Keep the pictures out of the copy and repeat the records exactly.
┌────────
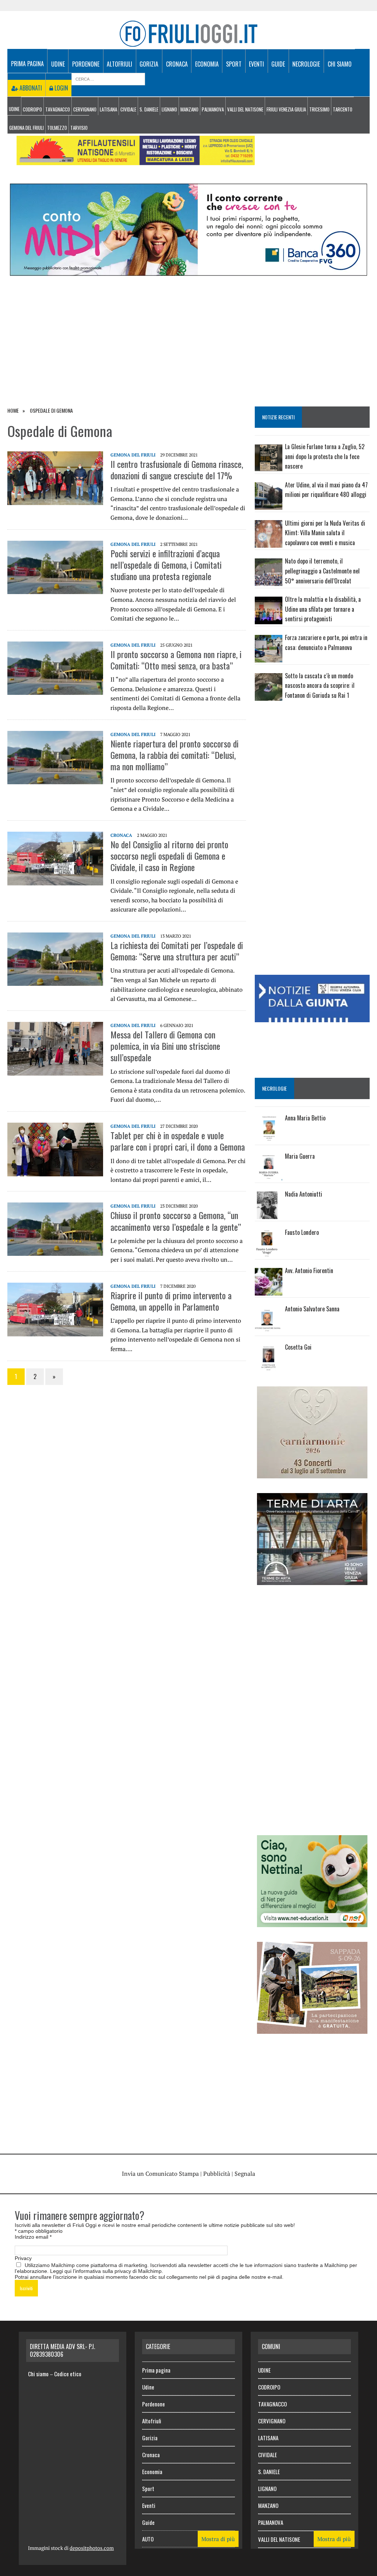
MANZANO (189, 109)
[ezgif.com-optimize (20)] (312, 2029)
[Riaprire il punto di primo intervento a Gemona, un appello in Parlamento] (55, 1331)
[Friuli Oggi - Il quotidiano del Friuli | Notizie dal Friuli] (188, 33)
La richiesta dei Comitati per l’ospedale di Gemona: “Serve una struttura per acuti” (176, 950)
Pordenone (85, 64)
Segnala (245, 2174)
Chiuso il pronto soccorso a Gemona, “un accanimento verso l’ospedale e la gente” (175, 1220)
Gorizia (149, 64)
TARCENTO (342, 109)
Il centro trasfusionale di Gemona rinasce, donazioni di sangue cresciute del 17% (176, 469)
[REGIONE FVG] (312, 1017)
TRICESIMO (319, 109)
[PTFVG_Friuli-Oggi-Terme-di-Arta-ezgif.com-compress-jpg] (312, 1580)
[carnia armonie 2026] (312, 1474)
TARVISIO (79, 127)
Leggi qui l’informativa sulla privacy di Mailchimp (106, 2271)
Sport (234, 64)
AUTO (148, 2539)
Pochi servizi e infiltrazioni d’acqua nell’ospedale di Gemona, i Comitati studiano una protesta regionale (166, 565)
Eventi (256, 64)
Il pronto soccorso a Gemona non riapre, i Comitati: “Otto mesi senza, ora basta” (176, 659)
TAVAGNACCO (57, 109)
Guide (278, 64)
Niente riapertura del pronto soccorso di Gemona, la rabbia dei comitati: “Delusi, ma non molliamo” (174, 755)
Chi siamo (340, 64)
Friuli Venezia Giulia (286, 109)
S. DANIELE (149, 109)
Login (60, 88)
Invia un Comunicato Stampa (160, 2174)
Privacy (23, 2258)
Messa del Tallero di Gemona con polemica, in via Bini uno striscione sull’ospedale (165, 1046)
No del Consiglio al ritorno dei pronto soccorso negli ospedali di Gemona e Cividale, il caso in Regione (169, 856)
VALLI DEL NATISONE (245, 109)
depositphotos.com (92, 2547)
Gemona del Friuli (132, 455)
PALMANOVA (213, 109)
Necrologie (306, 64)
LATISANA (108, 109)
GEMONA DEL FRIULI (26, 127)
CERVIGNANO (84, 109)
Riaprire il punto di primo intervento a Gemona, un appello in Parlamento (171, 1301)
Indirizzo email (33, 2237)
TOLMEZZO (57, 127)
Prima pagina (27, 63)
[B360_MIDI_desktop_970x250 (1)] (188, 271)
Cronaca (177, 64)
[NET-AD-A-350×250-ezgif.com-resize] (312, 1922)
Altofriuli (119, 64)
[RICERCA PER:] (108, 78)
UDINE (14, 109)
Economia (207, 64)
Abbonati (30, 88)
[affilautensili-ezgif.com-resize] (136, 160)
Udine (58, 64)
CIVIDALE (128, 109)
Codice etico (67, 2374)
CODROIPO (32, 109)
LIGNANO (169, 109)
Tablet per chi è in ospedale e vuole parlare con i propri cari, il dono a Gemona (177, 1141)
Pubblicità (216, 2174)
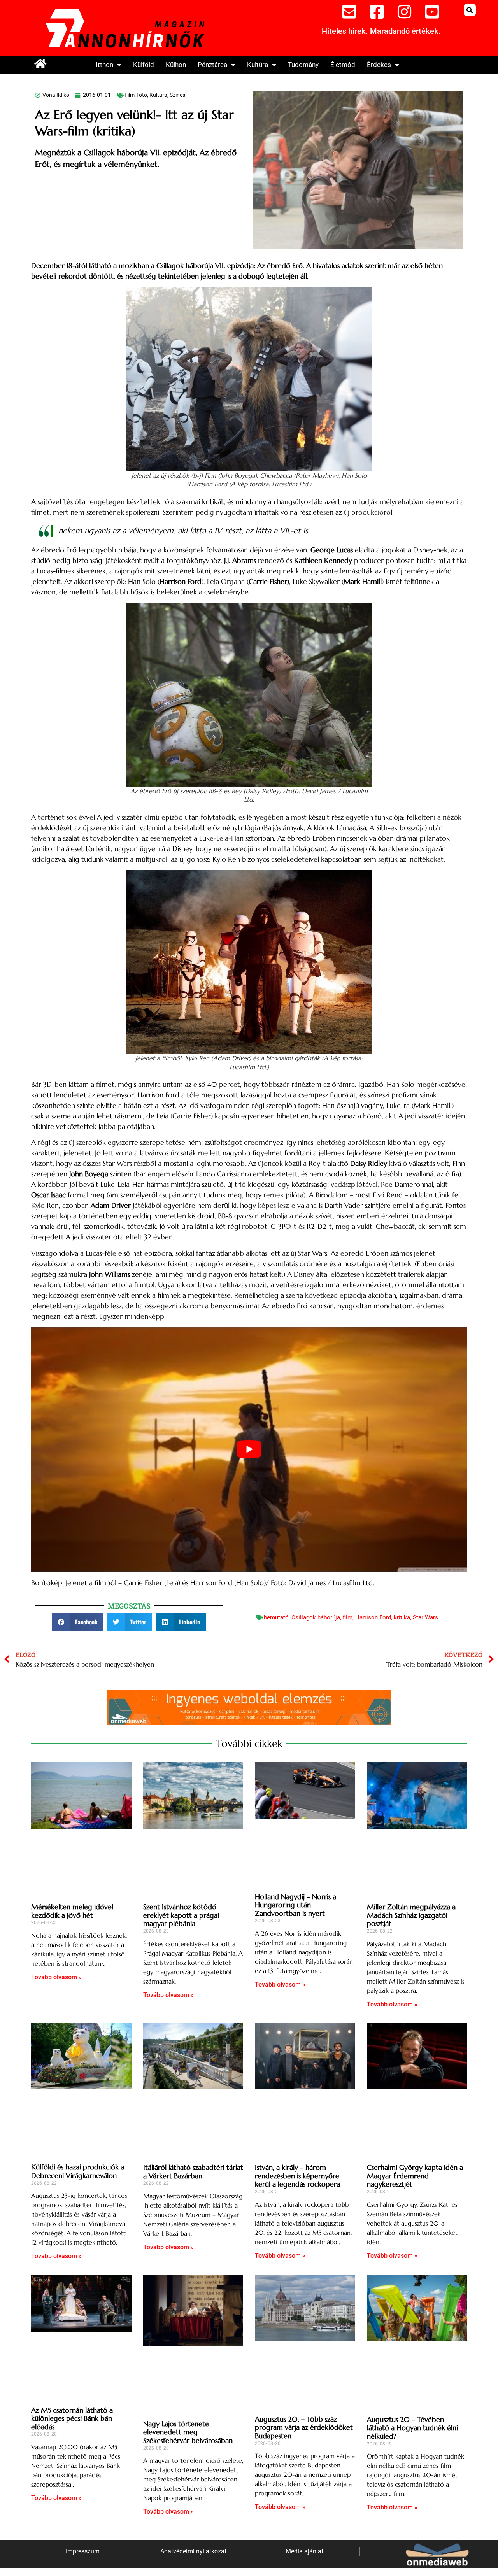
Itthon (104, 64)
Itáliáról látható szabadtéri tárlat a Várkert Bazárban (193, 2171)
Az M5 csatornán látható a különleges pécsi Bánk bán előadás (72, 2418)
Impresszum (83, 2551)
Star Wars (425, 1617)
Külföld (143, 64)
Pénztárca (212, 64)
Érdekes (379, 64)
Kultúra (257, 64)
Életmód (342, 64)
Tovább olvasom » (56, 1977)
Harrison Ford (373, 1617)
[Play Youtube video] (249, 1449)
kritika (402, 1617)
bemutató (276, 1617)
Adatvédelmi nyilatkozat (193, 2551)
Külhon (176, 64)
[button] (470, 10)
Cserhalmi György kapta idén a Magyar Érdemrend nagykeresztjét (415, 2176)
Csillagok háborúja (315, 1617)
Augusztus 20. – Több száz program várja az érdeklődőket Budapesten (304, 2427)
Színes (177, 95)
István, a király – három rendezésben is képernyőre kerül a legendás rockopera (297, 2176)
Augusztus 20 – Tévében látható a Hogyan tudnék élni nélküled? (412, 2428)
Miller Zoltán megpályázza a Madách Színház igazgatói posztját (411, 1915)
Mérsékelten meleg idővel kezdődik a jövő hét (72, 1911)
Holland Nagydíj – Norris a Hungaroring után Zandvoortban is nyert (295, 1905)
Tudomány (303, 64)
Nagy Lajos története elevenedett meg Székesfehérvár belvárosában (188, 2432)
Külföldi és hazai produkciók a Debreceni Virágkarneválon (77, 2171)
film (347, 1617)
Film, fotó (135, 95)
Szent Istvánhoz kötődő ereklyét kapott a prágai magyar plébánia (181, 1915)
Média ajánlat (304, 2551)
└────────
## WRITTEN ANSWER
MANZANO (189, 109)
[ezgif.com-optimize (20)] (312, 2029)
[Riaprire il punto di primo intervento a Gemona, un appello in Parlamento] (55, 1331)
[Friuli Oggi - Il quotidiano del Friuli | Notizie dal Friuli] (188, 33)
La richiesta dei Comitati per l’ospedale di Gemona: “Serve una struttura per acuti” (176, 950)
Pordenone (85, 64)
Segnala (245, 2174)
Chiuso il pronto soccorso a Gemona, “un accanimento verso l’ospedale e la gente” (175, 1220)
Gorizia (149, 64)
TARCENTO (342, 109)
Il centro trasfusionale di Gemona rinasce, donazioni di sangue cresciute del 17% (176, 469)
[REGIONE FVG] (312, 1017)
TRICESIMO (319, 109)
[PTFVG_Friuli-Oggi-Terme-di-Arta-ezgif.com-compress-jpg] (312, 1580)
[carnia armonie 2026] (312, 1474)
TARVISIO (79, 127)
Leggi qui l’informativa sulla privacy di Mailchimp (106, 2271)
Sport (234, 64)
AUTO (148, 2539)
Pochi servizi e infiltrazioni d’acqua nell’ospedale di Gemona, i Comitati studiano una protesta regionale (166, 565)
Eventi (256, 64)
Il pronto soccorso a Gemona non riapre, i Comitati: “Otto mesi senza, ora basta” (176, 659)
TAVAGNACCO (57, 109)
Guide (278, 64)
Niente riapertura del pronto soccorso di Gemona, la rabbia dei comitati: “Delusi, ma non molliamo” (174, 755)
Chi siamo (340, 64)
Friuli Venezia Giulia (286, 109)
S. DANIELE (149, 109)
Login (60, 88)
Invia un Comunicato Stampa (160, 2174)
Privacy (23, 2258)
Messa del Tallero di Gemona con polemica, in via Bini uno striscione sull’ospedale (165, 1046)
No del Consiglio al ritorno dei pronto soccorso negli ospedali di Gemona e Cividale, il caso in Regione (169, 856)
VALLI DEL NATISONE (245, 109)
depositphotos.com (92, 2547)
Gemona del Friuli (132, 455)
PALMANOVA (213, 109)
Necrologie (306, 64)
LATISANA (108, 109)
GEMONA DEL FRIULI (26, 127)
CERVIGNANO (84, 109)
Riaprire il punto di primo intervento a Gemona, un appello in Parlamento (171, 1301)
Indirizzo email (33, 2237)
TOLMEZZO (57, 127)
Prima pagina (27, 63)
[B360_MIDI_desktop_970x250 (1)] (188, 271)
Cronaca (177, 64)
[NET-AD-A-350×250-ezgif.com-resize] (312, 1922)
Altofriuli (119, 64)
[RICERCA PER:] (108, 78)
UDINE (14, 109)
Economia (207, 64)
Abbonati (30, 88)
[affilautensili-ezgif.com-resize] (136, 160)
Udine (58, 64)
CIVIDALE (128, 109)
Codice etico (67, 2374)
CODROIPO (32, 109)
LIGNANO (169, 109)
Tablet per chi è in ospedale e vuole parlare con i propri cari, il dono a Gemona (177, 1141)
Pubblicità (216, 2174)
Itthon (104, 64)
Itáliáról látható szabadtéri tárlat a Várkert Bazárban (193, 2171)
Az M5 csatornán látható a különleges pécsi Bánk bán előadás (72, 2418)
Impresszum (83, 2551)
Star Wars (425, 1617)
Külföld (143, 64)
Pénztárca (212, 64)
Érdekes (379, 64)
Kultúra (257, 64)
Életmód (342, 64)
Tovább olvasom » (56, 1977)
Harrison Ford (373, 1617)
[Play Youtube video] (249, 1449)
kritika (402, 1617)
bemutató (276, 1617)
Adatvédelmi nyilatkozat (193, 2551)
Külhon (176, 64)
[button] (470, 10)
Cserhalmi György kapta idén a Magyar Érdemrend nagykeresztjét (415, 2176)
Csillagok háborúja (315, 1617)
Augusztus 20. – Több száz program várja az érdeklődőket Budapesten (304, 2427)
Színes (177, 95)
István, a király – három rendezésben is képernyőre kerül a legendás rockopera (297, 2176)
Augusztus 20 – Tévében látható a Hogyan tudnék élni nélküled? (412, 2428)
Miller Zoltán megpályázza a Madách Színház igazgatói posztját (411, 1915)
Mérsékelten meleg idővel kezdődik a jövő hét (72, 1911)
Holland Nagydíj – Norris a Hungaroring után Zandvoortban is nyert (295, 1905)
Tudomány (303, 64)
Nagy Lajos története elevenedett meg Székesfehérvár belvárosában (188, 2432)
Külföldi és hazai produkciók a Debreceni Virágkarneválon (77, 2171)
film (347, 1617)
Film, fotó (135, 95)
Szent Istvánhoz kötődő ereklyét kapott a prágai magyar plébánia (181, 1915)
Média ajánlat (304, 2551)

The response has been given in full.